Le parole usate dal consulente sono un pugno nello stomaco: “La morte è stata determinata da arresto cardio-circolatorio e respiratorio conseguente al gravissimo stato di shock causato dalle estese e gravissime ustioni del capo e soprattutto del tronco e degli arti superiori, fino alla carbonizzazione di ampi segmenti di superficie corporea”. Il corpo di Roberta è stato dato alle fiamme prima di essere abbandonato in dirupo.

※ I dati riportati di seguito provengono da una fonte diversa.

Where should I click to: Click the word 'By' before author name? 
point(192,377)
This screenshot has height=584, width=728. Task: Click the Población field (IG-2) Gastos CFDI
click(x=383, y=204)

Il sistema nervoso, la circolazione sanguigna, la frequenza cardiaca: tutto ha smesso di funzionare con regolarità. In medicina viene definito “shock primario”. Sono le fasi successive che lasciano sgomenti. Il perito ha rintracciato i segnali dei danni al sistema nervoso tipici della “profonda angoscia e dall’intensissimo dolore certamente provenienti dalla stimolazione di recettori presenti nell’estesa superficie corporea interessata dall’ustione”.

Asmundo è stato tranciate: si è “trattato di abbruciamento omicidiario essendo decisamente da escludere l’ipotesi suicidiaria, ovvero anche quella accidentale”.

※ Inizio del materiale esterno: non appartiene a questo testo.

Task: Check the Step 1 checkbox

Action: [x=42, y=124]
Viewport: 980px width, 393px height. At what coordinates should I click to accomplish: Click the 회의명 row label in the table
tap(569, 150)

Roberta era viva mentre il suo corpo veniva dato alle fiamme. Lo dimostra “il rinvenimento nelle vie aeree di materiale fuligginoso, indice di avvenuta respirazione durante la combustione degli indumenti indossati dalla vittima in corrispondenza di tronco ed arti superiori, pressoché totalmente inceneriti dalle fiamme”.

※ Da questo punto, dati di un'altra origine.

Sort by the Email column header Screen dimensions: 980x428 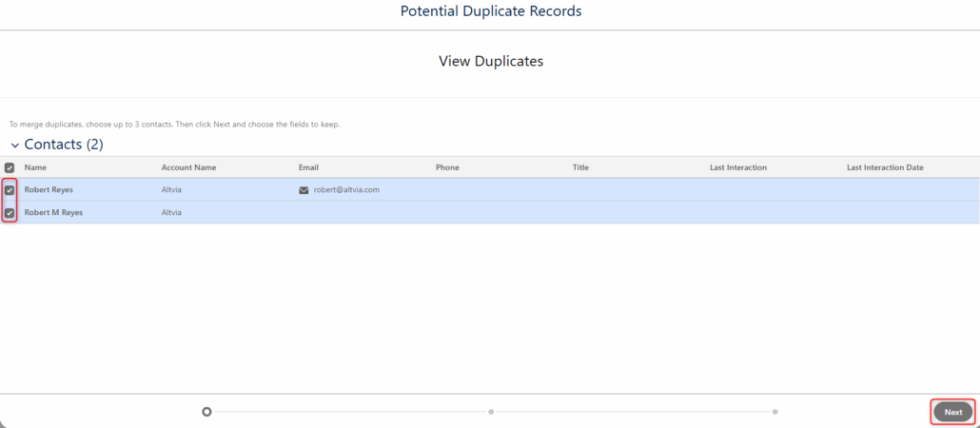click(x=309, y=167)
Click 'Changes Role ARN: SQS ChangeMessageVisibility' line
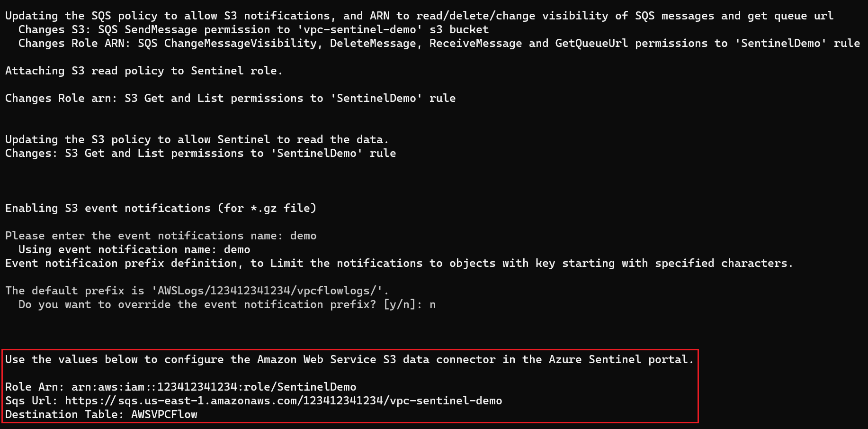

Ci si deve aggrappare alla speranza che la povera Roberta avesse perso conoscenza e non si sia resa conto degli eventi. Che dopo il tremendo trauma iniziale abbia smesso di capire che la sua vita stava per finire a soli 17 anni. Dopo avere sentito il consulente si attende ora l’avviso di chiusura delle indagini e la richiesta di rinvio a giudizio.